Clustering

Clustering Pokémon in 15 minutes using the AI & Analytics Engine


Introduction

Finding naturally occurring groups of similar items in a dataset is a common problem in many domains. For example, in the medical field, it is applied to discover tumor groups from gene-expression data, or, in the retail field, it is used for customer segmentation among other uses. This problem can be solved with Machine Learning. However, unlike predictive Machine Learning, there are no labels associated with each item or data point to leverage on.

For example, assume we have a database of customers for a retail store, containing information about their purchase behavior. The information could be:

  • The products that each customer purchases.

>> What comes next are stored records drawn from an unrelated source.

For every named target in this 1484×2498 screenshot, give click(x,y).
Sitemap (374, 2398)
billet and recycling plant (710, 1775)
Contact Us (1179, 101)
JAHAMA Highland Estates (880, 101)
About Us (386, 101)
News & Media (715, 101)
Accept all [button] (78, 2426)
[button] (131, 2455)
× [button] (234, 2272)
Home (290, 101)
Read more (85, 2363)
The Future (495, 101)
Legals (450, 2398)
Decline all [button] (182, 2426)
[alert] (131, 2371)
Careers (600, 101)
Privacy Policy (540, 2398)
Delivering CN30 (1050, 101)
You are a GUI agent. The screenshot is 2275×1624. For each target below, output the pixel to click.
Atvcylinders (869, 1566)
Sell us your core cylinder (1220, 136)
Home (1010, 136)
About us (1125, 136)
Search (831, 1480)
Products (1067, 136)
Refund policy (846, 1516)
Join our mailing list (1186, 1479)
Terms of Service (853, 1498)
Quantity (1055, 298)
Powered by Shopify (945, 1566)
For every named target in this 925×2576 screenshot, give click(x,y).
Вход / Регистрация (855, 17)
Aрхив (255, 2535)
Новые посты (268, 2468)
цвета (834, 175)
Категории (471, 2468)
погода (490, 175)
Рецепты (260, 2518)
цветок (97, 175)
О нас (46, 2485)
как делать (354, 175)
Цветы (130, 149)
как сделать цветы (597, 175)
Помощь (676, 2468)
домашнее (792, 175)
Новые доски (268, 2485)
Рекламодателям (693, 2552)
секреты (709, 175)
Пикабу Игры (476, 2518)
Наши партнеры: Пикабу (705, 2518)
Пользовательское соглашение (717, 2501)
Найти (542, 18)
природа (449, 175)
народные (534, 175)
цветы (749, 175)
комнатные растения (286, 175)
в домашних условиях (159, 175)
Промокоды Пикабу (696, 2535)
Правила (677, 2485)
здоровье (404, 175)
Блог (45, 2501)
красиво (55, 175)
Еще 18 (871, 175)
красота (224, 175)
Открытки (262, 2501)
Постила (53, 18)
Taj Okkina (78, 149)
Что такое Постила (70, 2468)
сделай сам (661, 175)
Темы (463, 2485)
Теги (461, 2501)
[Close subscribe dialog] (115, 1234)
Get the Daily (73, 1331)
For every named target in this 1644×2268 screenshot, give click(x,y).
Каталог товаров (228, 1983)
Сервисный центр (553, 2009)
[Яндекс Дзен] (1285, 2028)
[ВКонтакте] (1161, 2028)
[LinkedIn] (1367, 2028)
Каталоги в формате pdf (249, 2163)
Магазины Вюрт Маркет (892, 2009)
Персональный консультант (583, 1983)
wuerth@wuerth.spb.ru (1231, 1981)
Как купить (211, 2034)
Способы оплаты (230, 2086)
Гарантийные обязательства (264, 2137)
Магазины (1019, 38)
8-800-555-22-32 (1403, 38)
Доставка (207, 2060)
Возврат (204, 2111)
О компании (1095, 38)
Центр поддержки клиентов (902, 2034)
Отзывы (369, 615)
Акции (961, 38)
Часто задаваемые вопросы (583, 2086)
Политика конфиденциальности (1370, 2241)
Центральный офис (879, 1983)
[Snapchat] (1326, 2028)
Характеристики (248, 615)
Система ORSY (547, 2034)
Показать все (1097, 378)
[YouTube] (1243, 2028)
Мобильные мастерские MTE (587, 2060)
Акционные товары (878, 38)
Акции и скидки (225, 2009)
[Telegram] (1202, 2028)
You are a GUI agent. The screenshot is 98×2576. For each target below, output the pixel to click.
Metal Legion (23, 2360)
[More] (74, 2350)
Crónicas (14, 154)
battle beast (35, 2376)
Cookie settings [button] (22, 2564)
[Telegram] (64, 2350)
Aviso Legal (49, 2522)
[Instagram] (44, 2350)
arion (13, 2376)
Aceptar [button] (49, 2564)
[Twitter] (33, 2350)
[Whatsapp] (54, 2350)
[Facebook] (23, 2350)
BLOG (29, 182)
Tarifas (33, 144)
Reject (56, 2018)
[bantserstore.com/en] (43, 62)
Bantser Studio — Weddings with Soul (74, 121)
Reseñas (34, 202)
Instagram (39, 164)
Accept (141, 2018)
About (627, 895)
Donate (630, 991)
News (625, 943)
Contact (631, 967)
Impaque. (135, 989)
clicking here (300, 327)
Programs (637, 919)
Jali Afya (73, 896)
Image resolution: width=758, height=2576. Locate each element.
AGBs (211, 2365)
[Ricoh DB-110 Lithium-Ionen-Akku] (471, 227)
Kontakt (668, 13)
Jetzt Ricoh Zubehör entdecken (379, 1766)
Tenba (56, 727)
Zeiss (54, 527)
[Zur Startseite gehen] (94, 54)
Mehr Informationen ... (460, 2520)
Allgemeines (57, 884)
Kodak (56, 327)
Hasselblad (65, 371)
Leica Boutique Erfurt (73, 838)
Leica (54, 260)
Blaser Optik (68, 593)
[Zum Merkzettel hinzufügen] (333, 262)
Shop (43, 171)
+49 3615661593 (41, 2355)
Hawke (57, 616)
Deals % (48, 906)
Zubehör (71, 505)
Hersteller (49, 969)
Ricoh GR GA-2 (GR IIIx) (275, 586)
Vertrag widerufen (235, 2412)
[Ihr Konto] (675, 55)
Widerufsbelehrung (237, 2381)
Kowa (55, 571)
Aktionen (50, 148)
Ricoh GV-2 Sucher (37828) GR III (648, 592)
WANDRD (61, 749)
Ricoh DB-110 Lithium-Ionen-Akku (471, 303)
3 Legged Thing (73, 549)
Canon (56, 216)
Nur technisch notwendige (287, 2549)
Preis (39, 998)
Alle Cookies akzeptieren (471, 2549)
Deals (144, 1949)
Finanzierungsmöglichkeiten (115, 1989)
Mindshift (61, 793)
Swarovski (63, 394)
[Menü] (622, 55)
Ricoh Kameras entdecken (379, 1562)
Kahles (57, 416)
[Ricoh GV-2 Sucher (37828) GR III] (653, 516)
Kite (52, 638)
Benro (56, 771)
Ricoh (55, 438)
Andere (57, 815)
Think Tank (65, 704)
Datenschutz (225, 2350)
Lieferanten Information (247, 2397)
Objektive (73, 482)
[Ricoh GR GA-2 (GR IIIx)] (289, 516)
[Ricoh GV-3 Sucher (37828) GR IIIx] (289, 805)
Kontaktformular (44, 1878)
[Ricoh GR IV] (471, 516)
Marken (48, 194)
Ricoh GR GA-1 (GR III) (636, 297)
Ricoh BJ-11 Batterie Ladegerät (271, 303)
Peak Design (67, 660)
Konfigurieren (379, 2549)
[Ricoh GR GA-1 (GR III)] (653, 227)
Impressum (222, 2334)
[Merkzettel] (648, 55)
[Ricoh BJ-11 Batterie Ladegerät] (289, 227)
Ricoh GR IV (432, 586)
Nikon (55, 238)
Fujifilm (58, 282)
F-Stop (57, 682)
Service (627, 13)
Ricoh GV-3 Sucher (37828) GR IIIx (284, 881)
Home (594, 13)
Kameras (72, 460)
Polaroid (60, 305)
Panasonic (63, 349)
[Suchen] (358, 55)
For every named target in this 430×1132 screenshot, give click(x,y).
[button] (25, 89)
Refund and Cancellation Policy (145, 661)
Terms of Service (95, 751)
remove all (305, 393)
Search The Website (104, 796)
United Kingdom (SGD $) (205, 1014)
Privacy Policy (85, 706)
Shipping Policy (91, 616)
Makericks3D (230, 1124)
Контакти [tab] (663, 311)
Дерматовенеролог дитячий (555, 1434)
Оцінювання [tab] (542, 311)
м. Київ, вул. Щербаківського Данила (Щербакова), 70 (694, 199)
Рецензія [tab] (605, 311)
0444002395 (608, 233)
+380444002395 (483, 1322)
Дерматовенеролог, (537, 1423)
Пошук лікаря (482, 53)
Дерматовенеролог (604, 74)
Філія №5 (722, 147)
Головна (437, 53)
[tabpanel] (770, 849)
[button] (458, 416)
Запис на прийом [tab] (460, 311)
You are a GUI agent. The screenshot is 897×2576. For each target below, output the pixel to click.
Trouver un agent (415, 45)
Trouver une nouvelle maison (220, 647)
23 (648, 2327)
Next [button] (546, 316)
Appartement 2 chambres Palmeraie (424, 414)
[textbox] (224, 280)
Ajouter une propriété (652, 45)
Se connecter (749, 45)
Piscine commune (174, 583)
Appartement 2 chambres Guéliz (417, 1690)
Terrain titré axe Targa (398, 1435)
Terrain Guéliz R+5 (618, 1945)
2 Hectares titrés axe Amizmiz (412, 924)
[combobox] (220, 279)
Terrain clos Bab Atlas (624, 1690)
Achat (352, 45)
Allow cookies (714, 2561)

  • How often does a customer purchase. (Weekly? Monthly? etc.).

  • The average spending per some time period.

  • etc.

We would like to segment the customers into groups that are “similar” in some sense and then apply a specific marketing campaign for each group, because this should be more effective than a generic marketing campaign.

The application of the clustering process includes many hurdles: Which clustering algorithm to use? How many clusters does my data have? How can I run it efficiently over large datasets? How do I understand the generated clusters? How do I visualize the results? etc.

Even technical knowledge such as relevant coding skills might not help you overcome these hurdles.

The AI & Analytics Engine overcomes these exact problems for users, making clustering easy for all. It is facilitated by internal apps that can solve many problem types. On the Engine, users can simply upload their data and choose ‘clustering’ during app creation, and specify which columns are relevant. The Engine will automatically generate results under a clustering app. It also comes with an auto analysis of the clustering results enhancing explainability, in addition to robustness and ease of use, so that the user can go from data to insights within minutes.

Finding natural groupings of Pokémon

To demonstrate the clustering process on the engine let us use the Pokémon stats dataset from Kaggle. We use this data because it is simple and ideally suited to demonstrate the key aspects of the Engine’s clustering function.

For those who aren’t familiar: Pokémon (an abbreviation for Pocket Monsters in Japanese) is a Japanese media franchise managed by The Pokémon Company, a company founded by Nintendo, Game Freak, and Creatures. There are hundred of Pokémon creatures, each with their own attributes.

Pokemon imagePikachu - a well known Pokémon (Credit: here)

The dataset contains a list of 800 Pokémon creatures and their attributes. We would like to “discover” groups of Pokémon using their attributes. Traditionally, in order to gain insights into the data, users will need to apply statistical analysis tools over the dataset manually to find “groups”, and in general, spend much time analyzing the results.

The following are the attributes of the dataset:

Dataset's attributes table

Initial insight

Before diving into the solution, we usually attempt to understand the data better. The first step is uploading the data and observing the analysis:Sample of the initial Pokémon dataset analysis                                      Fig 1 - Sample of the initial Pokémon dataset analysis

Using the plot we get a sense of the distribution of the features. Using the analysis we can group by specific features and get a qualitative appreciation of the differences between the groups.

Example: group by the "generation" feature:

Features analysis grouped by the generation featureFig 2 - Features analysis grouped by the "generation" feature

It seems that each generation of Pokémon has fairly similar feature distributions. Hence, we can deduce that "generations" aren’t really an important feature.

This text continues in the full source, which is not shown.